Figuratevi il povero Arlecchino! Fu tanto il suo spavento, che le gambe gli si ripiegarono e cadde bocconi per terra.

Pinocchio, alla vista di quello spettacolo straziante, andò a gettarsi ai piedi del burattinaio e piangendo dirottamente e bagnandogli di lacrime tutti i peli della lunghissima barba, cominciò a dire con voce supplichevole:

— Pietà, signor Mangiafoco!...

— Qui non ci son signori! — replicò duramente il burattinaio.

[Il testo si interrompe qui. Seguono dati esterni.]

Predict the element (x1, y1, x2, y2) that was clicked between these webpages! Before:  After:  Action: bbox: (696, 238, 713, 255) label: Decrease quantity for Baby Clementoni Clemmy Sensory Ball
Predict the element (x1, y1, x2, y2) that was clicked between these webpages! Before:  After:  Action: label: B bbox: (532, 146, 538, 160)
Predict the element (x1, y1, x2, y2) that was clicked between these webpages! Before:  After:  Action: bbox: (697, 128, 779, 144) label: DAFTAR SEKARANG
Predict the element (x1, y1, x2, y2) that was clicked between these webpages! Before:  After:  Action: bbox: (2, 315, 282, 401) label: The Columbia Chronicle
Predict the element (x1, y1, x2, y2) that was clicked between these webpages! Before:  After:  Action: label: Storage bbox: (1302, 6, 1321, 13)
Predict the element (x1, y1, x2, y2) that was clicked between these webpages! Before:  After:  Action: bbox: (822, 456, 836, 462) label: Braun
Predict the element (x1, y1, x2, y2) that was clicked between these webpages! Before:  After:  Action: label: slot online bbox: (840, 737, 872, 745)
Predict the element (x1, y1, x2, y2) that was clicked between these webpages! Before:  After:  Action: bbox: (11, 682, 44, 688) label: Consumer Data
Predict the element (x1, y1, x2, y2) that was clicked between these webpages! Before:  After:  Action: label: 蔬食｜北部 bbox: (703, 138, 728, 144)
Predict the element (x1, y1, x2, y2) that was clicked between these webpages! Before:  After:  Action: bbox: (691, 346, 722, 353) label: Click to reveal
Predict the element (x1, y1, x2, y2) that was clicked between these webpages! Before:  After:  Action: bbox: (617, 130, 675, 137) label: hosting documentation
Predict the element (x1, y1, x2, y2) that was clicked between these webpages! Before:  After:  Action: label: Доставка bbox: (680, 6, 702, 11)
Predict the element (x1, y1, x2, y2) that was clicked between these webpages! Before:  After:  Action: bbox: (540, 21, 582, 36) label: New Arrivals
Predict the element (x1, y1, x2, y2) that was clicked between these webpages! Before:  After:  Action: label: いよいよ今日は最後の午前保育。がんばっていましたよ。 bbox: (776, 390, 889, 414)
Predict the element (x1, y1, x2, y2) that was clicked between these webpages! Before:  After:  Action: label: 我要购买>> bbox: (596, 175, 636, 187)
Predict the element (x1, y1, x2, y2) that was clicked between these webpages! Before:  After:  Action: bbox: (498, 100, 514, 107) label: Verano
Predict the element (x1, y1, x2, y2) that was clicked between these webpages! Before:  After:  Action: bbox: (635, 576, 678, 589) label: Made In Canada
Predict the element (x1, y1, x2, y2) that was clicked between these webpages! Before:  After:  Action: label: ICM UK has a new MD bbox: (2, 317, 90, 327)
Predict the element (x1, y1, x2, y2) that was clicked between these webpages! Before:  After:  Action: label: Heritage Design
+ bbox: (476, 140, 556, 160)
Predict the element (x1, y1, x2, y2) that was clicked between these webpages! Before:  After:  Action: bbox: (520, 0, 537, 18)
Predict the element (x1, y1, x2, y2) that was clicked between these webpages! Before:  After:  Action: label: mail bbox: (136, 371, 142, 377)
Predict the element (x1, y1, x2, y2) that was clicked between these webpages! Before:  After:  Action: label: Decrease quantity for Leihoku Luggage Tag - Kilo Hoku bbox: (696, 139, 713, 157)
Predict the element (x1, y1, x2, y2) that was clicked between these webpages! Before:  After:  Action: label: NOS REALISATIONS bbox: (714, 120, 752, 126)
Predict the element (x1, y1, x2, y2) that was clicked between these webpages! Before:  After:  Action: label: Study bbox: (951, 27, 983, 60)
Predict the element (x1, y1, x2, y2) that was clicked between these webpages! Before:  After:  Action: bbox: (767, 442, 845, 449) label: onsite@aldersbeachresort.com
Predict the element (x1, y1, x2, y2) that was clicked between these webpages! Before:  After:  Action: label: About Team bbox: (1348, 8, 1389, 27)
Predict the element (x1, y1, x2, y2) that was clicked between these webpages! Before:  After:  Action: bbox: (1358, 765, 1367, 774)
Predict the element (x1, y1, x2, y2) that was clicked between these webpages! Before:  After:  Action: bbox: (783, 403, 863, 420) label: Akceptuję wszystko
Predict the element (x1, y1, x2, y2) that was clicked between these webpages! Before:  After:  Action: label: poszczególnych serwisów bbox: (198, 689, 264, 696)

— Pietà, signor Cavaliere!...

— Qui non ci son cavalieri!

— Pietà, signor Commendatore!...

— Qui non ci son commendatori!

— Pietà, Eccellenza!... —

A sentirsi chiamare Eccellenza, il burattinaio fece subito il bocchino tondo, e diventato tutt’a un tratto più umano e più trattabile, disse a Pinocchio:

— Ebbene, che cosa vuoi da me?

— Vi domando grazia per il povero Arlecchino!...

— Qui non c’è grazia che tenga. Se ho risparmiato te, bisogna che faccia mettere sul fuoco lui, perchè io voglio che il mio montone sia arrostito bene.